When faculty members in the School of Science at Penn State Behrend had to re-imagine their courses for the remote-learning COVID environment, they did what scientists do: They experimented until they got it right.
“It’s been hard for students and faculty members alike,” said Lynne Beaty, assistant professor of biology, “but I think the pandemic has pushed faculty members to be more creative in how we present information.”
She found a solution on her phone – which she mounted to an elastic headband. That freed her hands while giving students a first-person point of view.
“The students could see my hands completing the task in the manner in which they would have done it,” she said, “rather than watching me do it from a device propped up nearby.”
To engage students even more, Beaty structured a remote lab activity as a game.
“Using a predator-prey simulation online, students had to adjust predator and prey population parameters to try to get stable population cycles for 1,000 simulation time steps,” she said. “Regular population cycles were challenging to obtain, which frustrated some students, but turning anything into a game makes it more fun.”

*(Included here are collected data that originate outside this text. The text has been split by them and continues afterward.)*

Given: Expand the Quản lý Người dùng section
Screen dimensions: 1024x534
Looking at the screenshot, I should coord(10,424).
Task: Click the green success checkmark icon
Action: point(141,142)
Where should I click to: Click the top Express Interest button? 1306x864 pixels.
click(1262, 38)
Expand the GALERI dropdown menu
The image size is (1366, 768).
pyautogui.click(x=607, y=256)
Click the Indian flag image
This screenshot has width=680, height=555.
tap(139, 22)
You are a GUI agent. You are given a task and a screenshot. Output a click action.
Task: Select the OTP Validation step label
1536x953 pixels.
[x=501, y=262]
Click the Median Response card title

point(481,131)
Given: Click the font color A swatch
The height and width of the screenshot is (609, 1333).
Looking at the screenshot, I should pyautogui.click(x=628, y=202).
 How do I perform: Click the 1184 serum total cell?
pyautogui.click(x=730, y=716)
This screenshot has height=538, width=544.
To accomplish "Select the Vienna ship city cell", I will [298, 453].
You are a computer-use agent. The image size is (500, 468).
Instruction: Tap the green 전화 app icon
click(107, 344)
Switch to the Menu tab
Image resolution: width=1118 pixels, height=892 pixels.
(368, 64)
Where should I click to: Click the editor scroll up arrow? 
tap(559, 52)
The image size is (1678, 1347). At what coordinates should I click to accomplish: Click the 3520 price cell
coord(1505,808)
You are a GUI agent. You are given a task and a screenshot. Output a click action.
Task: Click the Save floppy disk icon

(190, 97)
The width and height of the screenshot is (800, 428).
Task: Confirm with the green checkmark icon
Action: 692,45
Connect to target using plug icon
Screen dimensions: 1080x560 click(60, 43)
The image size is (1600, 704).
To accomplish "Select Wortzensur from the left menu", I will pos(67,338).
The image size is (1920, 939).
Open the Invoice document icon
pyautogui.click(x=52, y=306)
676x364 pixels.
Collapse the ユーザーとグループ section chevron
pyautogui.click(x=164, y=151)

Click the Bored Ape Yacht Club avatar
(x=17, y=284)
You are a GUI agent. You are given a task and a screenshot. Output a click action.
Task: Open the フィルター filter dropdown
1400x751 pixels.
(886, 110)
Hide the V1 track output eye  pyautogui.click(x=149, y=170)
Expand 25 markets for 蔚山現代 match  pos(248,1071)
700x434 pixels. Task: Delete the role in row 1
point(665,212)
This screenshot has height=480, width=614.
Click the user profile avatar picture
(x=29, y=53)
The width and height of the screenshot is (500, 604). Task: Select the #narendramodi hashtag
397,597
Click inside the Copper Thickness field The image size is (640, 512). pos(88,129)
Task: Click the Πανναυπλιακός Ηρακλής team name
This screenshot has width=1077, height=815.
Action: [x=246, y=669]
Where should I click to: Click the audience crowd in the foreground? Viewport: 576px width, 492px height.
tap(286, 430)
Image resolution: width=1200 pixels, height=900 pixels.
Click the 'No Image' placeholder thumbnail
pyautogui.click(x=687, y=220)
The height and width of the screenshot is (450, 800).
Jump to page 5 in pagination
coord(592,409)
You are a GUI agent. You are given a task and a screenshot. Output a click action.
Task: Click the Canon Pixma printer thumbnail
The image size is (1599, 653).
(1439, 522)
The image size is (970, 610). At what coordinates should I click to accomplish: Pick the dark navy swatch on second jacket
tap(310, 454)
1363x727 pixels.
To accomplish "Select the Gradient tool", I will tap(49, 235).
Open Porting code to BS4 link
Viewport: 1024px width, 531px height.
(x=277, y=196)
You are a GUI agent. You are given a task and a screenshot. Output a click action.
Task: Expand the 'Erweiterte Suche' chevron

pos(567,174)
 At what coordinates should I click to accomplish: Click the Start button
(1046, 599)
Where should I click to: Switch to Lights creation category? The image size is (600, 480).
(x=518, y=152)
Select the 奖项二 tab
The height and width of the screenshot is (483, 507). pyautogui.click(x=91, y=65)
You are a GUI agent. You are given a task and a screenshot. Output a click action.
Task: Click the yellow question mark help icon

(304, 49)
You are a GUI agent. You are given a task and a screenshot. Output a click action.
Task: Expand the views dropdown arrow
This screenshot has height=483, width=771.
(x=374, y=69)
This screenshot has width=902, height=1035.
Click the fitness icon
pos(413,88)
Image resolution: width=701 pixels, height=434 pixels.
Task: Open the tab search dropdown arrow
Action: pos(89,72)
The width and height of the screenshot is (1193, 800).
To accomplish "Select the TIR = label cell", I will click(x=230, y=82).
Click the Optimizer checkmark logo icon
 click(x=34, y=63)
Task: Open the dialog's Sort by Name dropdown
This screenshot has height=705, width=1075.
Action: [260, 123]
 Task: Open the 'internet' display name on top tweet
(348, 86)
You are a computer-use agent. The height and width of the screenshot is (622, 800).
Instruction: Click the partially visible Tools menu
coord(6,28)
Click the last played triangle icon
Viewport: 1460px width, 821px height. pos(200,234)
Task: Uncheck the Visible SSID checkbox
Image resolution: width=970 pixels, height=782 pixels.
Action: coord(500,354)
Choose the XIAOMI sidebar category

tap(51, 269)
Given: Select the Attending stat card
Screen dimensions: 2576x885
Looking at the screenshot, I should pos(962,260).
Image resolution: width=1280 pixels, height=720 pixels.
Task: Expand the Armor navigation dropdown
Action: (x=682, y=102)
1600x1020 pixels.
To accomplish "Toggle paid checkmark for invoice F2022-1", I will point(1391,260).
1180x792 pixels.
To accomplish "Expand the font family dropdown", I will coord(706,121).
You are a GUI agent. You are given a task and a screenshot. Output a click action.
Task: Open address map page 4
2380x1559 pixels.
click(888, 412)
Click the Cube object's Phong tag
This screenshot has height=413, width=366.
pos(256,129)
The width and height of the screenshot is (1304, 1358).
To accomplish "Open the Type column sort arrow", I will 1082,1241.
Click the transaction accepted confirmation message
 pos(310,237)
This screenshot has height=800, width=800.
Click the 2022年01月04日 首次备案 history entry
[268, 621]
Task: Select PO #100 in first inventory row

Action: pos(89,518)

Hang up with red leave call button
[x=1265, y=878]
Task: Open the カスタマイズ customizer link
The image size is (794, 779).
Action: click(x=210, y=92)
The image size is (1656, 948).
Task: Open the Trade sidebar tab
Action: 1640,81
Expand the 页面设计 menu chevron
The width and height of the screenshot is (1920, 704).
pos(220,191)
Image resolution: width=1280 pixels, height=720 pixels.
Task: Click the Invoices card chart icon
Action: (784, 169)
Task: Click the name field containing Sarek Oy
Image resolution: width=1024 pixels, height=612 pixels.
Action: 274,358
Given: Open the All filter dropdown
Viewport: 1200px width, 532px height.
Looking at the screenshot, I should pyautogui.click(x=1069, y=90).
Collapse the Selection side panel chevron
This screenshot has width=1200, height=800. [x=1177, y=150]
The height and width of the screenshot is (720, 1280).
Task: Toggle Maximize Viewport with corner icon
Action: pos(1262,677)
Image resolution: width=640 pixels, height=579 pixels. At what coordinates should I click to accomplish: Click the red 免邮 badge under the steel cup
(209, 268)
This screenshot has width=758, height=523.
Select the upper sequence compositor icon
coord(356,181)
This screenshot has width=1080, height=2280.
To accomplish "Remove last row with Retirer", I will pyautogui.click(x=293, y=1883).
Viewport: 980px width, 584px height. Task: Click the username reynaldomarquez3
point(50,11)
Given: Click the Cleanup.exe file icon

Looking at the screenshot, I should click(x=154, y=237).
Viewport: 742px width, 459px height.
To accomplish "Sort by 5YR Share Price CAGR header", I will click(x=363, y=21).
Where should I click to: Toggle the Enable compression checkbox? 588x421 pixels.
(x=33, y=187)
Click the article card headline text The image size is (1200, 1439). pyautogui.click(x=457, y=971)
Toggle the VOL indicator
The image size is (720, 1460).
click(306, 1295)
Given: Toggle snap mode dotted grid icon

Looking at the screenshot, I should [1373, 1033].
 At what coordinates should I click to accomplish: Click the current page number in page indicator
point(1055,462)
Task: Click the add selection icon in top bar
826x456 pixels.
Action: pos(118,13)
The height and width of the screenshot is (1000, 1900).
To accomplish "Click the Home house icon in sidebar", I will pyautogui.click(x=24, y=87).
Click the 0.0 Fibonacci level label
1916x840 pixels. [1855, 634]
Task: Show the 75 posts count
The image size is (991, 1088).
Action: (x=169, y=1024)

Natalie Waddell-Rutter, lecturer in biology, adopted a different technology: She’s using Discord, a smartphone and PC application that allows users to chat via video, voice or text in real time.
“I like to ask students questions during class, but it’s very hard to hear responses from anyone beyond the first few rows, especially now that we are masked,” she said. “I thought Discord might be a way to facilitate some in-class discussion, especially since many students bring their laptops to class to follow along with the slides.”
She created chat rooms for “in-class discussion” and “random questions” and kept her own laptop open as she taught.
“It worked really well,” she said. “I would monitor the in-class discussion thread in case someone had a question during the lecture.”
For Jay Amicangelo, professor of chemistry, the solution was to “flip” his CHEM 450 course, pre-recording lectures and reserving class time for discussion and review.
“I have always used the whiteboard to present material, because it is a highly mathematical class,” he said. “I would often feel rushed in a given class to get to a certain point in my notes. Now, I have them watch the lecture in advance and use the face-to-face class session to emphasize important points in the material.”
He plans to continue teaching in that format, even after the pandemic has ended.
“I think students benefit from the extra opportunity to understand and explore the material in class, rather than just listening to me lecture,” he said.